* **WHAT IS REQUIRED**: Copy out the entries word for word, from the line that contains "Task: Open the Uninstall trash icon" through the line that contains "tap(304, 141)", including both of those lines.

Stored items:
******************************

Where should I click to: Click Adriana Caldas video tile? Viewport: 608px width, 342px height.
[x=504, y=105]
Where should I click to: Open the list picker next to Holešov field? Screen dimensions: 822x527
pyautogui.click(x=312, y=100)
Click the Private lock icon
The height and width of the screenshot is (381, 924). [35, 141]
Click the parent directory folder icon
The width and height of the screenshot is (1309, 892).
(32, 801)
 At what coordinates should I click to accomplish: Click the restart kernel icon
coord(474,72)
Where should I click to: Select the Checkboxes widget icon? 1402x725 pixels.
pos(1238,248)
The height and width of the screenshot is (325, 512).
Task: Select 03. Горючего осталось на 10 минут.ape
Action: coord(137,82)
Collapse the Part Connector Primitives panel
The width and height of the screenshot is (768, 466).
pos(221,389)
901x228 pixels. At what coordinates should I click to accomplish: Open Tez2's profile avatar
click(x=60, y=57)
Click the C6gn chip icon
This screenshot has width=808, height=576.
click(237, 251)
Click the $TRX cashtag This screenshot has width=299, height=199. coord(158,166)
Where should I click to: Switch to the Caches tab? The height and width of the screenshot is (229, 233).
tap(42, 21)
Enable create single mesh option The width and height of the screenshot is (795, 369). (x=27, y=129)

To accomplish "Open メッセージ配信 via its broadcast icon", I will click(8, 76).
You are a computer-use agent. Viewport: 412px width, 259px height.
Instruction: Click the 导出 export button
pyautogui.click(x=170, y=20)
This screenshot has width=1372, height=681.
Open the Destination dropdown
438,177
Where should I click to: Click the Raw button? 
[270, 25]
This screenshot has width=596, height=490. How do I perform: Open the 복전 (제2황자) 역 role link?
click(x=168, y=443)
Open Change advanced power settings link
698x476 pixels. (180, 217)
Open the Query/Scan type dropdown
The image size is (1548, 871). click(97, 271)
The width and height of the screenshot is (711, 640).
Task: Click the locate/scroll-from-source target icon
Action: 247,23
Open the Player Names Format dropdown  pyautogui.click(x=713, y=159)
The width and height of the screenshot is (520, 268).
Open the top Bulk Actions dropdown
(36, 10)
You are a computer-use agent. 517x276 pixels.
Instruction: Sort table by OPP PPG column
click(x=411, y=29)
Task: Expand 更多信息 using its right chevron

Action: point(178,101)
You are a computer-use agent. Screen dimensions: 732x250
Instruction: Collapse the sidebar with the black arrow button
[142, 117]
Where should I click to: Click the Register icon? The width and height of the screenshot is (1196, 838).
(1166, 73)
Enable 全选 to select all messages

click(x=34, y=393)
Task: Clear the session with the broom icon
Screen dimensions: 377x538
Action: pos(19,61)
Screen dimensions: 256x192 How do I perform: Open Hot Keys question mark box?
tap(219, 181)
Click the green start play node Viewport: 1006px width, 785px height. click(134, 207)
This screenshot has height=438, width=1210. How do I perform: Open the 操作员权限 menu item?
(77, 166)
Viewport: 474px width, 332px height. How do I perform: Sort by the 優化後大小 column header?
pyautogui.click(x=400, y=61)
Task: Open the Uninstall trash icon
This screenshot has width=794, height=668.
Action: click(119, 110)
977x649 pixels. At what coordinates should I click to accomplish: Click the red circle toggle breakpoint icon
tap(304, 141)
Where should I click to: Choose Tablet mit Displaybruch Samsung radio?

******************************

* **THE REPLY**:
Task: Open the Uninstall trash icon
This screenshot has width=794, height=668.
Action: click(119, 110)
977x649 pixels. At what coordinates should I click to accomplish: Click the red circle toggle breakpoint icon
tap(304, 141)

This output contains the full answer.